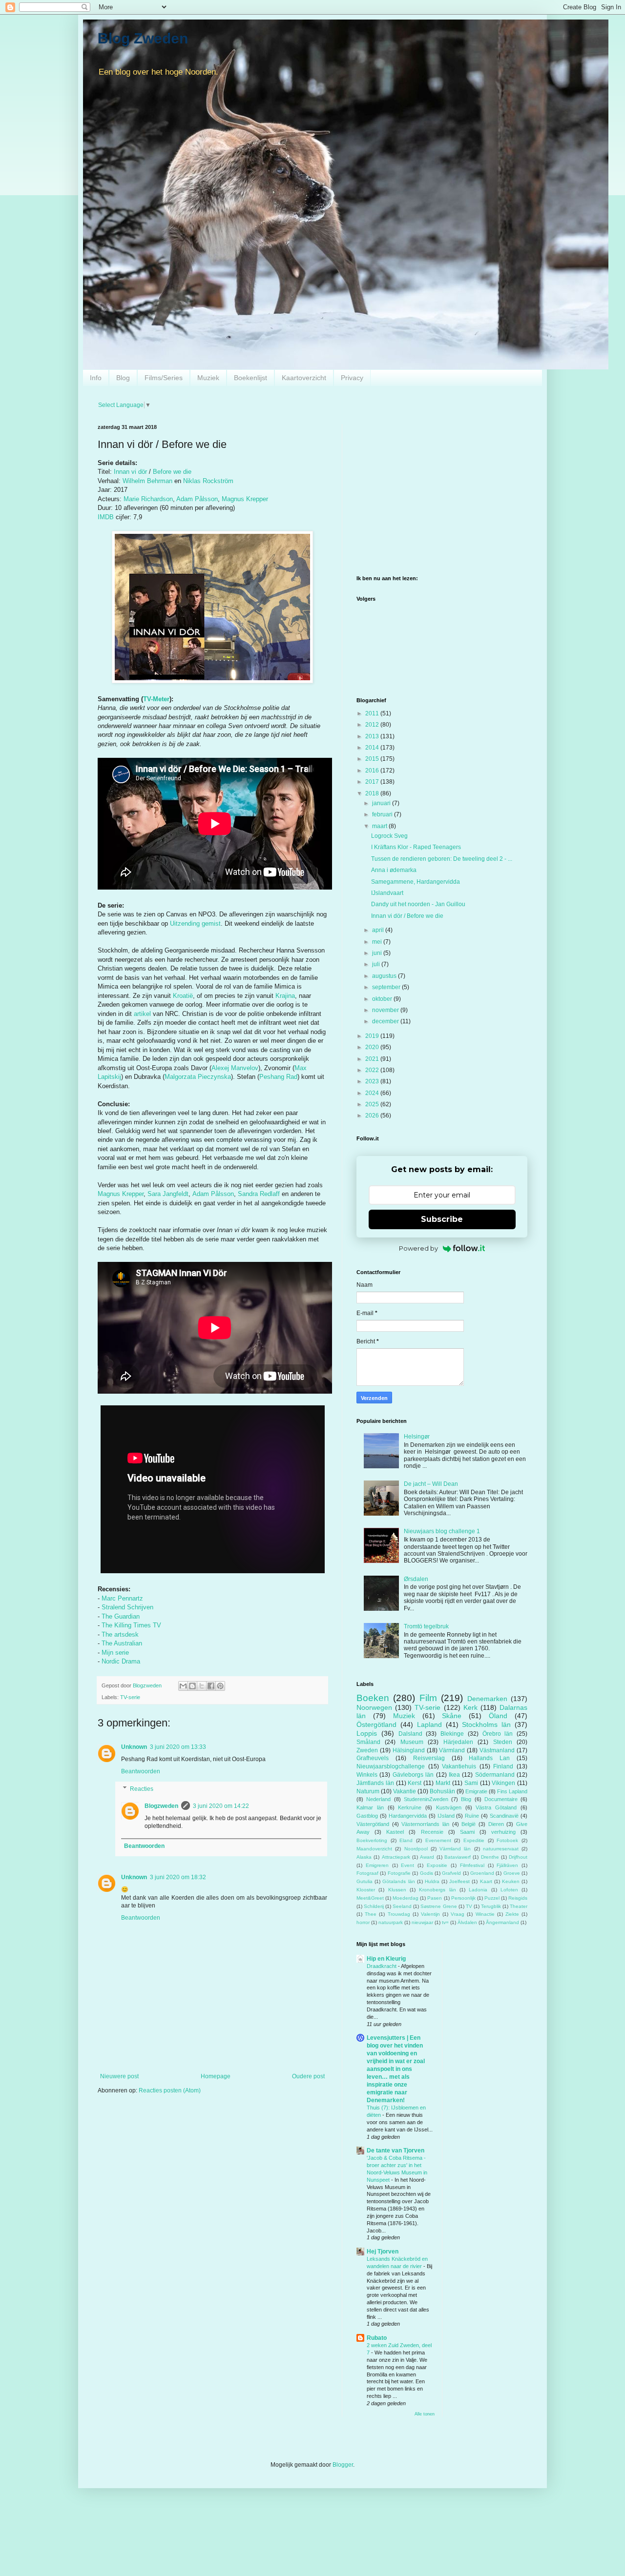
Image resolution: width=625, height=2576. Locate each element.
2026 (372, 1115)
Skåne (451, 1716)
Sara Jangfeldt (167, 1193)
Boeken (372, 1698)
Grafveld (451, 1873)
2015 (372, 758)
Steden (502, 1742)
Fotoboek (507, 1840)
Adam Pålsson (197, 499)
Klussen (397, 1889)
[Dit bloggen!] (192, 1686)
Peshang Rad (278, 1076)
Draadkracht (382, 1966)
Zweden (367, 1750)
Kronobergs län (437, 1889)
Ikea (454, 1774)
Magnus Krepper (245, 499)
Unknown (134, 1747)
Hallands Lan (489, 1758)
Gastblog (367, 1816)
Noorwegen (374, 1707)
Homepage (215, 2076)
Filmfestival (472, 1865)
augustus (385, 976)
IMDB (106, 517)
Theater (518, 1906)
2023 (372, 1081)
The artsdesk (120, 1634)
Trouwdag (399, 1914)
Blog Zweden (143, 38)
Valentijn (430, 1914)
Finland (503, 1766)
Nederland (378, 1799)
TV (469, 1906)
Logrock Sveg (389, 835)
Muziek (208, 378)
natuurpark (390, 1922)
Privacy (352, 378)
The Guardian (121, 1616)
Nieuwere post (119, 2076)
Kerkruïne (409, 1807)
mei (377, 941)
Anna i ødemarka (394, 870)
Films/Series (164, 378)
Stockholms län (486, 1724)
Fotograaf (367, 1873)
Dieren (496, 1824)
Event (407, 1865)
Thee (370, 1914)
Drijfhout (518, 1857)
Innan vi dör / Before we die (407, 916)
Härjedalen (458, 1742)
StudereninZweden (426, 1799)
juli (376, 964)
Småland (368, 1742)
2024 (372, 1093)
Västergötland (372, 1824)
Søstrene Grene (438, 1906)
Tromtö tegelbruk (426, 1626)
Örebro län (497, 1733)
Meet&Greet (370, 1898)
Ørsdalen (416, 1579)
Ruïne (472, 1816)
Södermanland (495, 1774)
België (468, 1824)
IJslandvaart (387, 893)
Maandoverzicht (374, 1848)
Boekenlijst (250, 378)
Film (428, 1698)
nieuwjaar (422, 1922)
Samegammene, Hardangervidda (415, 881)
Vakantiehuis (459, 1766)
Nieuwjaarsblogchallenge (390, 1766)
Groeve (511, 1873)
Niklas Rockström (208, 481)
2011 (372, 713)
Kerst (414, 1783)
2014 (372, 747)
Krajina (285, 995)
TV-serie (130, 1697)
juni (377, 953)
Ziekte (512, 1914)
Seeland (402, 1906)
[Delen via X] (202, 1686)
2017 (372, 781)
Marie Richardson (148, 499)
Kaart (486, 1881)
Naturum (367, 1791)
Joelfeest (459, 1881)
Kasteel (395, 1832)
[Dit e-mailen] (183, 1686)
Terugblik (491, 1906)
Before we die (172, 471)
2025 (372, 1104)
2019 (372, 1036)
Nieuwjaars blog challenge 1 (442, 1531)
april (378, 930)
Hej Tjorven (382, 2251)
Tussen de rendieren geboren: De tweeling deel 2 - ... (441, 858)
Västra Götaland (496, 1807)
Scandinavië (504, 1816)
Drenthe (490, 1857)
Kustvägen (448, 1807)
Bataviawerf (457, 1857)
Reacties (141, 1788)
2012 (372, 724)
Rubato (377, 2337)
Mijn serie (115, 1652)
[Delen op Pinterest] (220, 1686)
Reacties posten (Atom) (170, 2090)
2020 (372, 1047)
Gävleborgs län (413, 1774)
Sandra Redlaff (259, 1193)
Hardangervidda (408, 1816)
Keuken (511, 1881)
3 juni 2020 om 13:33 (178, 1747)
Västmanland (497, 1750)
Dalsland (410, 1733)
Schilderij (374, 1906)
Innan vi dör (130, 471)
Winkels (366, 1774)
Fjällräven (507, 1865)
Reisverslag (429, 1758)
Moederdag (405, 1898)
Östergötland (376, 1724)
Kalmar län (370, 1807)
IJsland (446, 1816)
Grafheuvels (372, 1758)
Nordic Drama (121, 1661)
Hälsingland (409, 1750)
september (387, 987)
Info (96, 378)
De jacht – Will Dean (431, 1484)
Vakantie (404, 1791)
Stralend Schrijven (127, 1607)
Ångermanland (502, 1922)
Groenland (482, 1873)
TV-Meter (156, 699)
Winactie (485, 1914)
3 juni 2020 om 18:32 (178, 1877)
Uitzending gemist (195, 923)
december (386, 1021)
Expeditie (473, 1840)
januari (382, 803)
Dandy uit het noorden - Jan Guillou (418, 904)
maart (380, 826)
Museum (411, 1742)
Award (427, 1857)
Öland (498, 1716)
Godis (426, 1873)
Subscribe (442, 1219)
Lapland (429, 1724)
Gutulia (364, 1881)
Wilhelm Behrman (147, 481)
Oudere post (308, 2076)
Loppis (366, 1733)
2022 (372, 1070)
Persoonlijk (463, 1898)
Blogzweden (161, 1806)
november (386, 1010)
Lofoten (509, 1889)
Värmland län (455, 1848)
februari (383, 814)
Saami (467, 1832)
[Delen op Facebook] (211, 1686)
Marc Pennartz (122, 1598)
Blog (123, 378)
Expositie (437, 1865)
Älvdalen (467, 1922)
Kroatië (183, 995)
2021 (372, 1058)
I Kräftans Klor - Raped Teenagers (416, 847)
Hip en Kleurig (386, 1958)
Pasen (434, 1898)
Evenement (438, 1840)
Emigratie (476, 1791)
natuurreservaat (501, 1848)
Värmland (452, 1750)
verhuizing (503, 1832)
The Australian (122, 1643)
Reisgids (517, 1898)
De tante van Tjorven (395, 2150)
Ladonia (478, 1889)
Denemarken (487, 1699)
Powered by (418, 1248)
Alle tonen (425, 2414)
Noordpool (416, 1848)
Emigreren (377, 1865)
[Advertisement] (441, 492)
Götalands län (398, 1881)
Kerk (470, 1707)
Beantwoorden (140, 1771)
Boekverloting (371, 1840)
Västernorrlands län (425, 1824)
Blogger (343, 2464)
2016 (372, 770)
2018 (372, 793)
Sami (471, 1783)
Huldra (432, 1881)
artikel (142, 1013)
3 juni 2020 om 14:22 (221, 1806)
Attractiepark (396, 1857)
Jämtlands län (375, 1783)
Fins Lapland (512, 1791)
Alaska (364, 1857)
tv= (445, 1922)
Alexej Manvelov (234, 1068)
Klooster (365, 1889)
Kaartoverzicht (304, 378)
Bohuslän (442, 1791)
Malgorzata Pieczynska (198, 1076)
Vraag (457, 1914)
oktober (383, 998)
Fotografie (399, 1873)
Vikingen (503, 1783)
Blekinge (452, 1733)
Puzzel (492, 1898)
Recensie (432, 1832)
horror (363, 1922)
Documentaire (501, 1799)
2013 (372, 736)
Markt (443, 1783)
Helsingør (417, 1436)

******************************

# About this task
Give only the number of lines above holding "Before".

# Task answer
2